Dani, on the other hand, almost ruined the book for me.  I didn’t like her, I didn’t understand her motives, and I couldn’t get over her secrecy and lies.  I get that she lived this supposedly dangerous life, but if you’re going to bring someone into your life -- especially someone as high-profile as the lead singer of a world-famous band -- you need to tell them at least the bare minimum to keep them safe.  Gavin was flying blind and while he was okay with it, I wasn’t.  How is he supposed to defend himself from something he doesn’t understand?  How do you just blindly trust the girl who broke your heart all those years ago?  Clearly, Gavin is a better person than me.
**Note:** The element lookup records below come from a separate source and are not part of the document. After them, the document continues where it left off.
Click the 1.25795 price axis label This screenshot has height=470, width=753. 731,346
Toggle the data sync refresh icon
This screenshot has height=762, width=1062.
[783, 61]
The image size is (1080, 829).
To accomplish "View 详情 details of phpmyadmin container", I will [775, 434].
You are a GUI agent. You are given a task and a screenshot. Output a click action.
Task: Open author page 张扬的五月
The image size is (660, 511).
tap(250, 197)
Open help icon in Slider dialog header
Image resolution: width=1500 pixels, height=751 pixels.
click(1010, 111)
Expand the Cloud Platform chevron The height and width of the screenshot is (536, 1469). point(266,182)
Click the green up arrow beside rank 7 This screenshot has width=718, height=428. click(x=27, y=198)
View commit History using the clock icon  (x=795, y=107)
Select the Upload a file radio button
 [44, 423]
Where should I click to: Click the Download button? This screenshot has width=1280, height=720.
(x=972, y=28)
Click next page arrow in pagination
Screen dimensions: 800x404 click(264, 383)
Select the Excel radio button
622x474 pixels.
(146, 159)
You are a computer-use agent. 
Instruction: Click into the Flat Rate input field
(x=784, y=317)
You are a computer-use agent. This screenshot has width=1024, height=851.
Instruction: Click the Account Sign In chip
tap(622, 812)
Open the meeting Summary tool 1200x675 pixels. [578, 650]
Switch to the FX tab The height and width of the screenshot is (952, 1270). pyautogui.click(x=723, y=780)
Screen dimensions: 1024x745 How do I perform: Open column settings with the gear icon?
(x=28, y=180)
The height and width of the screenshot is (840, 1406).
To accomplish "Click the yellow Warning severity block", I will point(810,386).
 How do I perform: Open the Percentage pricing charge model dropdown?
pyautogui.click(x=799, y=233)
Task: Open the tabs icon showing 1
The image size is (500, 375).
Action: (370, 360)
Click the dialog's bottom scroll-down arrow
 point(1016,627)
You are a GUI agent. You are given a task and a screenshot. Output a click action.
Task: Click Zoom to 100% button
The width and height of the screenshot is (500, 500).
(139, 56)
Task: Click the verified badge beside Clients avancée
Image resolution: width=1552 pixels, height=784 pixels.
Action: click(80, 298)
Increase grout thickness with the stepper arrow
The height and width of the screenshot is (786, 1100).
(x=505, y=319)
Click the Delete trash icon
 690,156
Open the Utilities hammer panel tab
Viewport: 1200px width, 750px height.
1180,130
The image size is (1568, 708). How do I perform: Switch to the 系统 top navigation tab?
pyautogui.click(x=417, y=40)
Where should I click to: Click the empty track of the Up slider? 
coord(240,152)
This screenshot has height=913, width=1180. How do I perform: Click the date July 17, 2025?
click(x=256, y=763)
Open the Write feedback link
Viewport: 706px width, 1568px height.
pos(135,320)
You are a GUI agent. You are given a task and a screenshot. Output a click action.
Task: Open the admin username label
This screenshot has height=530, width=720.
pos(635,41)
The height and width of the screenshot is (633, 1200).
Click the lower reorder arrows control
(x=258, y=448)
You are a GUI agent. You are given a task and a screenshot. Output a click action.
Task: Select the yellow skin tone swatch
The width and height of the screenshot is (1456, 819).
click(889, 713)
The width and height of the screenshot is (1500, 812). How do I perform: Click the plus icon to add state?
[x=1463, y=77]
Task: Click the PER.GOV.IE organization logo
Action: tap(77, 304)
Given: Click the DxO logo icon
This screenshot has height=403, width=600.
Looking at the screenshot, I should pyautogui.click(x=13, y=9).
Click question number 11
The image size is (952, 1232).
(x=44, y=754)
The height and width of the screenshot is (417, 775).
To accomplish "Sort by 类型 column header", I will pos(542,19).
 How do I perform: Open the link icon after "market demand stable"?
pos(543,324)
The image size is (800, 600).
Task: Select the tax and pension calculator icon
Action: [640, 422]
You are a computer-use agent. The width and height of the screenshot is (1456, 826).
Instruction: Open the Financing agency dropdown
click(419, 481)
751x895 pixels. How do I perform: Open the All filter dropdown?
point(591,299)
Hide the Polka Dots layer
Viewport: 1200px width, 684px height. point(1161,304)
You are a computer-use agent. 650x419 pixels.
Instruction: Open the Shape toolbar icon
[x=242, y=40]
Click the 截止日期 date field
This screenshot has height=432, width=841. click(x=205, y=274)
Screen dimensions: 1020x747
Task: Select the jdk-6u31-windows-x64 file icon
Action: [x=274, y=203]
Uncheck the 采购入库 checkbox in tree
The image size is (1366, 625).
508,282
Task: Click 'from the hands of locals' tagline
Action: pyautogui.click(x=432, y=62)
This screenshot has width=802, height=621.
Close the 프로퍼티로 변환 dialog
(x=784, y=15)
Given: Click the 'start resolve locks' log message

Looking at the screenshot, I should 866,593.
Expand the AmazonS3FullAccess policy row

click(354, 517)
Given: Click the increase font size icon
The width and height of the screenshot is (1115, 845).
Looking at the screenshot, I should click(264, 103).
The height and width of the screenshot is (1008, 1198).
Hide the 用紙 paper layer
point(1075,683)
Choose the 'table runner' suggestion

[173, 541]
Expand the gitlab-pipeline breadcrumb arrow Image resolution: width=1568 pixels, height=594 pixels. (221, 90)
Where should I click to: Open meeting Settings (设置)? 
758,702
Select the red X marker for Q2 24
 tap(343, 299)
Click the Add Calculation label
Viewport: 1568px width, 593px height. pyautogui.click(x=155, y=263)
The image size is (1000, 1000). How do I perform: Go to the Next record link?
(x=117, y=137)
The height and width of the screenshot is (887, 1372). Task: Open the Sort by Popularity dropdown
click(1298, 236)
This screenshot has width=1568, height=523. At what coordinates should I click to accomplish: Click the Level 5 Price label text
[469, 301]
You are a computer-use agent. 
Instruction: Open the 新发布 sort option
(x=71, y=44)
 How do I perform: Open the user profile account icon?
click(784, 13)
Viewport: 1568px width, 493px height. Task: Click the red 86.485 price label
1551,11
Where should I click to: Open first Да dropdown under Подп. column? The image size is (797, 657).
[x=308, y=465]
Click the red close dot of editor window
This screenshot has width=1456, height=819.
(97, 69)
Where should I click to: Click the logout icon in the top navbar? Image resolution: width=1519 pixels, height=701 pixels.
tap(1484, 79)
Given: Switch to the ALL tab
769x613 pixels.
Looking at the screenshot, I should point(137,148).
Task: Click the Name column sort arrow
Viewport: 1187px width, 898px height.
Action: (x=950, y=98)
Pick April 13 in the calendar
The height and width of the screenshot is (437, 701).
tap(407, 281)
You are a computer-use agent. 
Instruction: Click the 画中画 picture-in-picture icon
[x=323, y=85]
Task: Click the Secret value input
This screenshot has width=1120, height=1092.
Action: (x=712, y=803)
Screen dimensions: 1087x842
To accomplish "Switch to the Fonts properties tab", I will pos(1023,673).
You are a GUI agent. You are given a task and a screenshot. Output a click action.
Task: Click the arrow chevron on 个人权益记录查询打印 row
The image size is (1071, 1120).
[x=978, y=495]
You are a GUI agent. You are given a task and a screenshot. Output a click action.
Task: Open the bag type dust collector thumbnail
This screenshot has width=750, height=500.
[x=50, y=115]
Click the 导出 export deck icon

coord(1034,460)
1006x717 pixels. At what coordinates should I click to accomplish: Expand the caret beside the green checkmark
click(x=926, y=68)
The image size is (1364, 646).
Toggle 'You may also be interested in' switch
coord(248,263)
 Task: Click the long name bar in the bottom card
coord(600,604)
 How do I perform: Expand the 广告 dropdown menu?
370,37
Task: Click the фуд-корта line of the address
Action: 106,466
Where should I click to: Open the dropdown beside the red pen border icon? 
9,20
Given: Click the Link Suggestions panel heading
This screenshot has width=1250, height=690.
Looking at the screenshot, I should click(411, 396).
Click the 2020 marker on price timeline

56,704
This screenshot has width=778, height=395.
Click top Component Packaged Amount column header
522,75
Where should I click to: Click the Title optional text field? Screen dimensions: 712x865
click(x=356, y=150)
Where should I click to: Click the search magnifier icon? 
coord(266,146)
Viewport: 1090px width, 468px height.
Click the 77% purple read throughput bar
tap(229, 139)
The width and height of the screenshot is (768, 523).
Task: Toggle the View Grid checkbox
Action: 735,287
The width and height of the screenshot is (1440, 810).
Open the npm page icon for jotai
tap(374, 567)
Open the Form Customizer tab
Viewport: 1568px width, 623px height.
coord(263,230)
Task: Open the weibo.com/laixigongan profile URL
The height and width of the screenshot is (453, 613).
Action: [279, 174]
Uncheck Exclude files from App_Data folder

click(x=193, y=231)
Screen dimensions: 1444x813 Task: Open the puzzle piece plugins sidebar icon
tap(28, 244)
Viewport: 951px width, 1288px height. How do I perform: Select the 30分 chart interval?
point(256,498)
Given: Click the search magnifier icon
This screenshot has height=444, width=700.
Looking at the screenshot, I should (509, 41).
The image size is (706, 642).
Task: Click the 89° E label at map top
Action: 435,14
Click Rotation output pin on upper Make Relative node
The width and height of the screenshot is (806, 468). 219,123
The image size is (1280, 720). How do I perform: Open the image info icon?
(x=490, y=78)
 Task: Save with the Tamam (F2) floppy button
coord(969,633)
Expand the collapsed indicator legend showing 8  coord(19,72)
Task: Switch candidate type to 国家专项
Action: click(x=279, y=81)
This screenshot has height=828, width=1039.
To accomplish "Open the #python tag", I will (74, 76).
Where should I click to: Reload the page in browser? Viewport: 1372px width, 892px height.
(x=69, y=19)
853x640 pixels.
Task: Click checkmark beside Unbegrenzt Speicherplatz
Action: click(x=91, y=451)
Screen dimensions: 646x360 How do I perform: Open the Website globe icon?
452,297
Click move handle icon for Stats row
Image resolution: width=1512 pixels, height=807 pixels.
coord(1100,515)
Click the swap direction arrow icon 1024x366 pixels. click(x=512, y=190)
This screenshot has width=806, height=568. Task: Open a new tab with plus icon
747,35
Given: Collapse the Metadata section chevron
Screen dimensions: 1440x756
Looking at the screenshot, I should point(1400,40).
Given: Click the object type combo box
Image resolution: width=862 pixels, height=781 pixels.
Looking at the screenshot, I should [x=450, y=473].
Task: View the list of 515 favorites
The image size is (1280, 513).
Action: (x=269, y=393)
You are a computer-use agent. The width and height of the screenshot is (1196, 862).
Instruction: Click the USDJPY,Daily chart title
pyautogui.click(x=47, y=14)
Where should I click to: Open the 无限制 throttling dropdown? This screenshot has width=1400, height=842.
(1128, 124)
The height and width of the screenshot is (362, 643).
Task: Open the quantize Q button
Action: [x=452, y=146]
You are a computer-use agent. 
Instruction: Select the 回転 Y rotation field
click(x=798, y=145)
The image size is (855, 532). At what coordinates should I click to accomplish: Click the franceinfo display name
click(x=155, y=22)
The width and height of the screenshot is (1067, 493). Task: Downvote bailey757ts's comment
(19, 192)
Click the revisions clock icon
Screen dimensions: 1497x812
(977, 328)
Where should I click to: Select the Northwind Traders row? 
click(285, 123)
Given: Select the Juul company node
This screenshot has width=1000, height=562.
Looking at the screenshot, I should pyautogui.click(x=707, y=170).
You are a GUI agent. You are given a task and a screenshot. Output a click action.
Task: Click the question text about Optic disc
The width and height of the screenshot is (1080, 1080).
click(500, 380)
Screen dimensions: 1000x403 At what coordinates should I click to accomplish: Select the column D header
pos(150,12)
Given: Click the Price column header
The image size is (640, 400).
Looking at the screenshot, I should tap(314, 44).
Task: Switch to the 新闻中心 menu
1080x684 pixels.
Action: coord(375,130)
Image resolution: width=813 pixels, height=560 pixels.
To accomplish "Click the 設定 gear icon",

I guess the biggest thing for me is that I didn’t realize that this would be romantic suspense.  With the cover and the description (and even the title!), I thought it would be a cute contemporary and it just wasn’t.  There’s a lot going on in my life right now and I definitely would not have sought out a book like this, with its secrets and lies and tragic pasts.  Part of the blame definitely lies with me for not doing my research.  In a different mood, I might have enjoyed this book more -- which I factored into my rating.
That said, I’m so curious about the possibility of Ben and Rachel that I can’t even think straight.  Their book, when it finally comes, will be explosive and amazing and wonderful and I can’t wait.
Final rating: 2.5, rounded up to ★★★☆☆
I received a complimentary ARC of The Way Back to Us from the publisher (via Netgalley).